What you should do ▸
Below are some records. Return exactly their lines from the one containing "Task: Click the January 9, 2023 date value" through the one containing "Click the orange Download button", and drop the pictures.

Task material ▸
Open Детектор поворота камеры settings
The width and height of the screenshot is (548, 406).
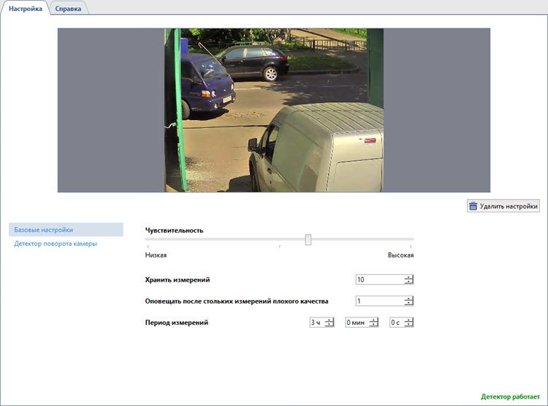pyautogui.click(x=56, y=244)
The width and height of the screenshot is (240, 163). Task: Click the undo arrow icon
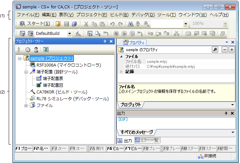112,24
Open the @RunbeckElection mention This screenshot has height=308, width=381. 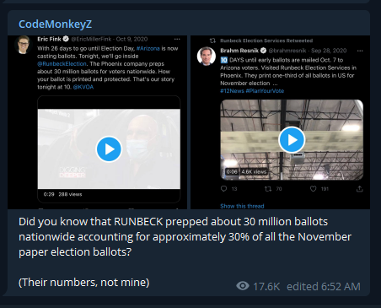tap(62, 64)
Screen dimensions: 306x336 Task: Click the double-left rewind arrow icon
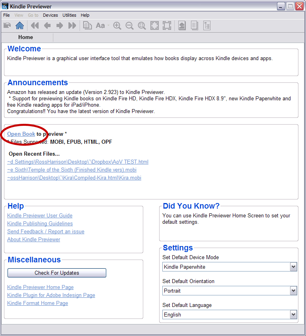pyautogui.click(x=35, y=25)
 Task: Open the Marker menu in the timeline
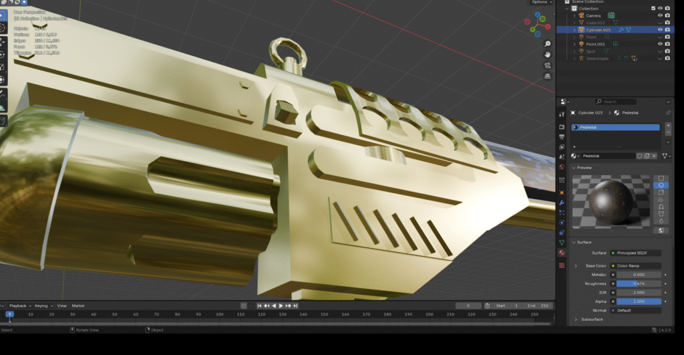click(78, 306)
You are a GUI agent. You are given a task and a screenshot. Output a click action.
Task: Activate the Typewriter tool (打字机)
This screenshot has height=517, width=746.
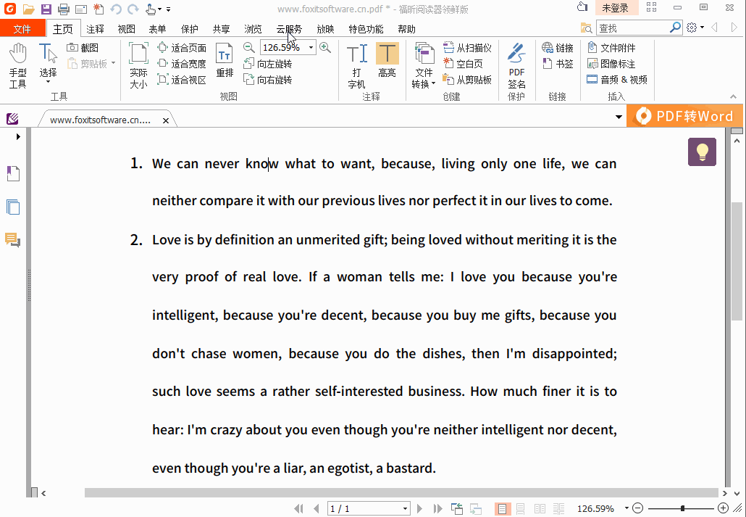click(x=356, y=65)
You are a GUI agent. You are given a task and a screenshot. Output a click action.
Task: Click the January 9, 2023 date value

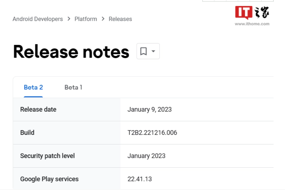[150, 110]
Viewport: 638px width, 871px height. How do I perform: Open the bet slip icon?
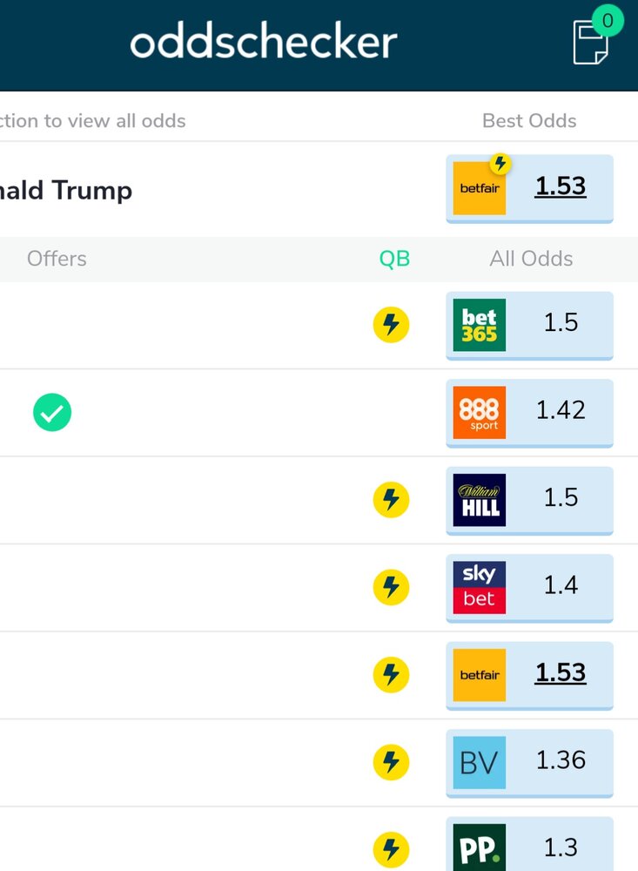593,40
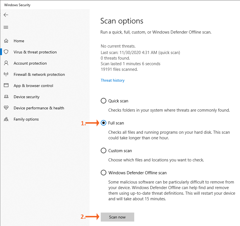Click the Virus & threat protection shield icon
Screen dimensions: 240x226
pos(6,52)
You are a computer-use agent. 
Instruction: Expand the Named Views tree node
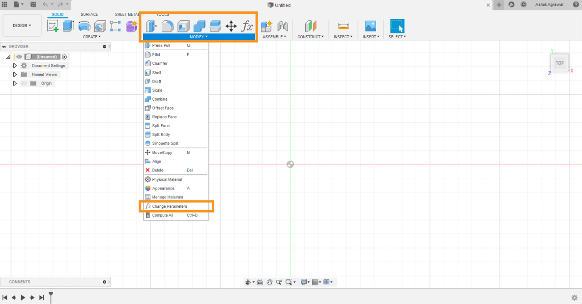point(15,74)
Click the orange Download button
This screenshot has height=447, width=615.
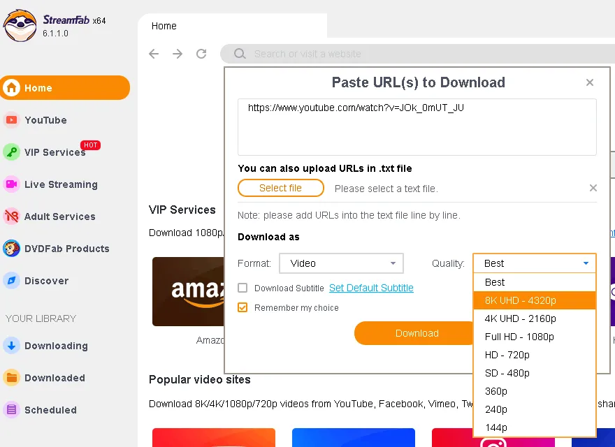pyautogui.click(x=415, y=333)
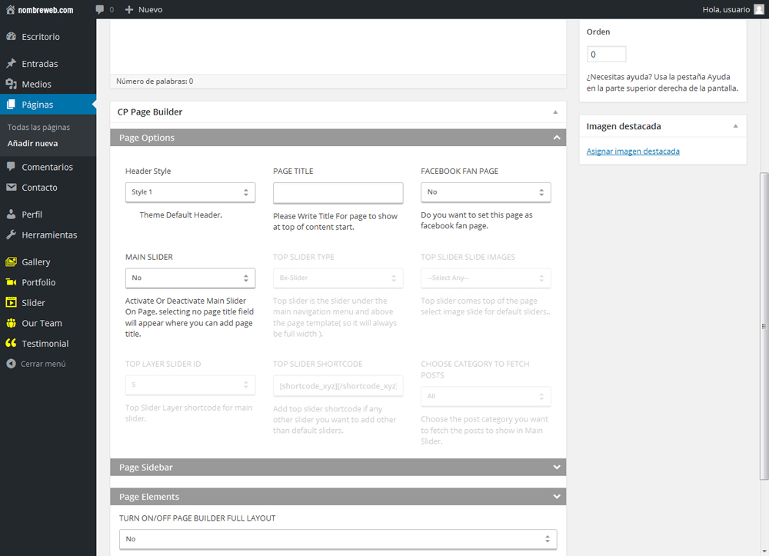Open Todas las páginas submenu item
Image resolution: width=769 pixels, height=556 pixels.
coord(38,127)
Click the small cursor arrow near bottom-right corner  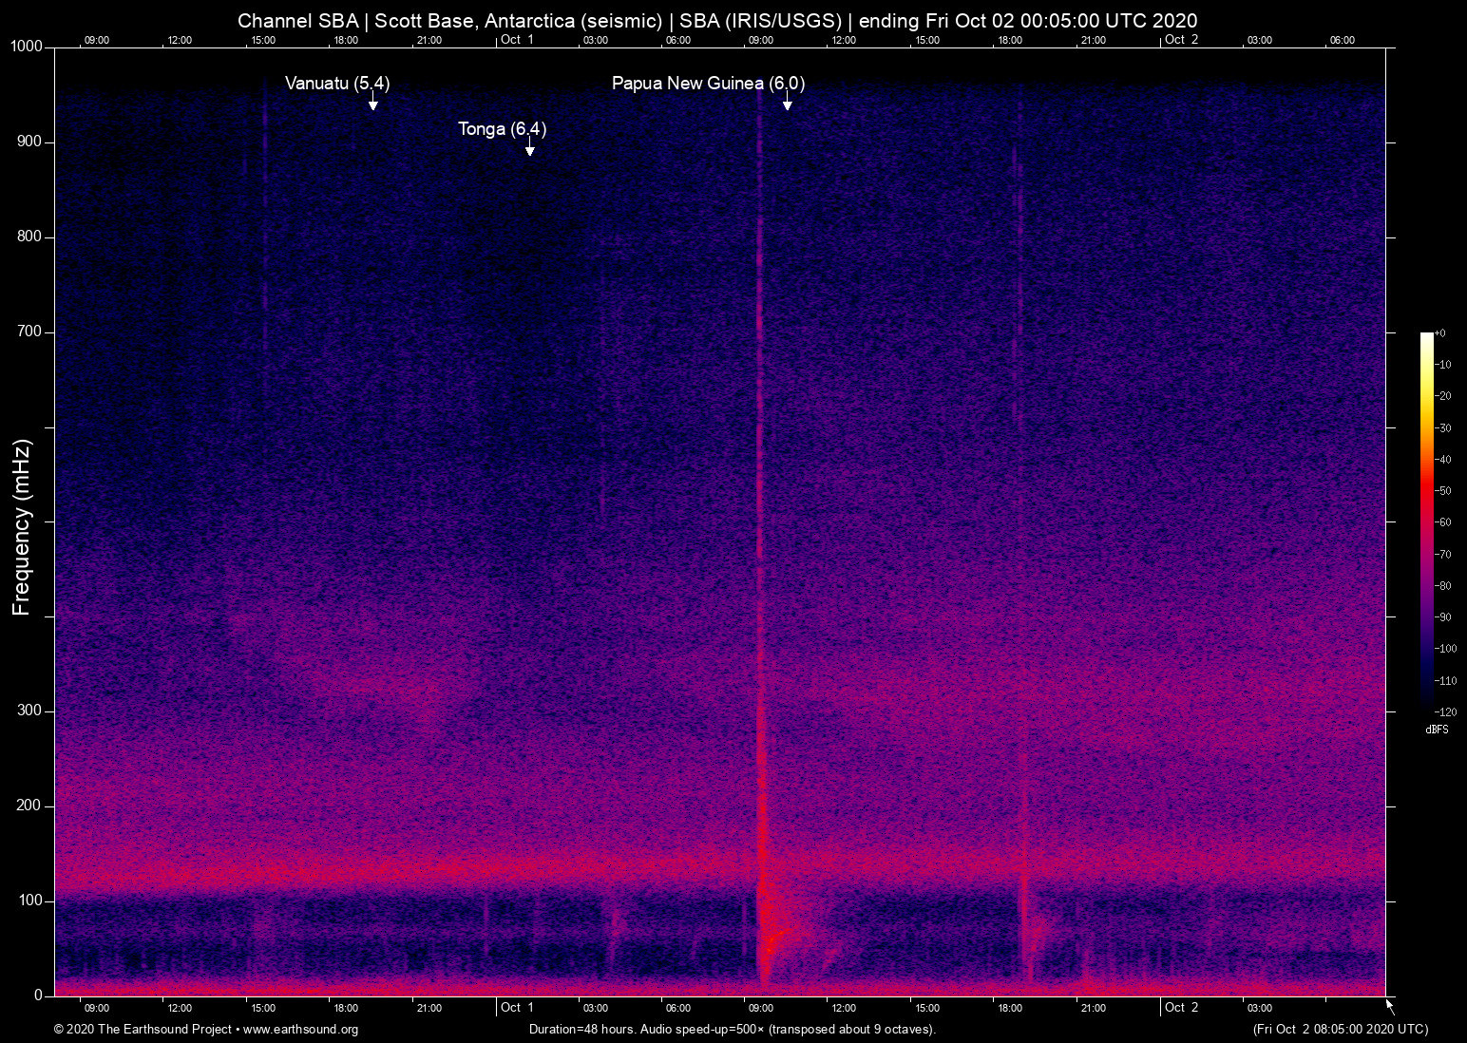[x=1388, y=1004]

Reply ▸
Task: Click the January 9, 2023 date value

[150, 110]
Viewport: 638px width, 871px height. How do I perform: Open the bet slip icon?
593,40
Click the Virus & threat protection shield icon
Screen dimensions: 240x226
pos(6,52)
You are a computer-use agent. 
Instruction: Expand the Named Views tree node
point(15,74)
Click the orange Download button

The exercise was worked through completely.